Gosto de imaginar que ilhas significam-se ― fazem-se dizer por signos ― mediante barcos que se aventuram nas águas que as separam, mas também as unem: as águas podem ser oceânicas ou simples veredas, salgadas ou doces, profundas, turbulentas e mais difíceis de navegar, ou arroios cristalinos que escorrem transparentes entre pedras e vegetação de grande frescor. Os barcos, as palavras. E tudo o mais que diz respeito à palavra afeto, no sentido de afetar, atravessar. Escrever e ler são pontas de ilhas que se fazem significar ― os trajetos dependem dos barcos, das ilhas, das águas que as separam. Este blog não pretende nada, exceto lançar barcos que eventualmente alcancem outras ilhas.
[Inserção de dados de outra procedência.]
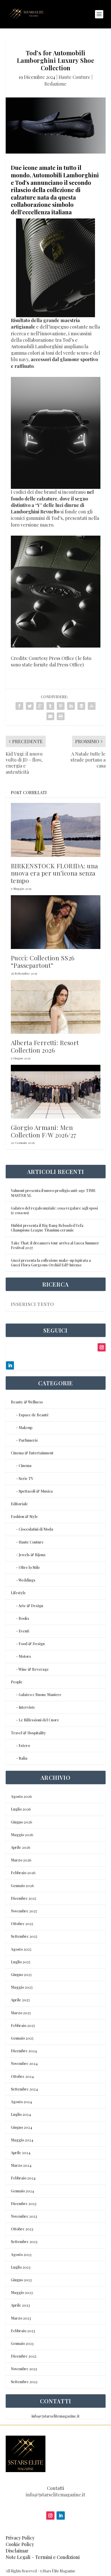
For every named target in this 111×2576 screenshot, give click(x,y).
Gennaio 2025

Barquinhos de papel.


terça-feira, 3 de maio de 2011

Rainer Maria Rilke: Livro de Horas

Minha vida não é esta hora a pique
em que me vês tão afobado.
Eu sou uma árvore em frente ao interior de mim.
Sou uma só de minhas muitas bocas
e aquela que primeiro há de fechar-se.

Sou aquele intervalo entre duas notas
que só dificilmente se harmonizam,
e é quando o tom da morte vai mais alto.

Mas no escuro intervalo as duas soam,
trêmulas ambas.

E é bonito o canto.

RILKE, Rainer Maria. Livro de horas. Trad. Geir Campos. Rio de Janeiro: Civilização Brasileira, 1993, p.35.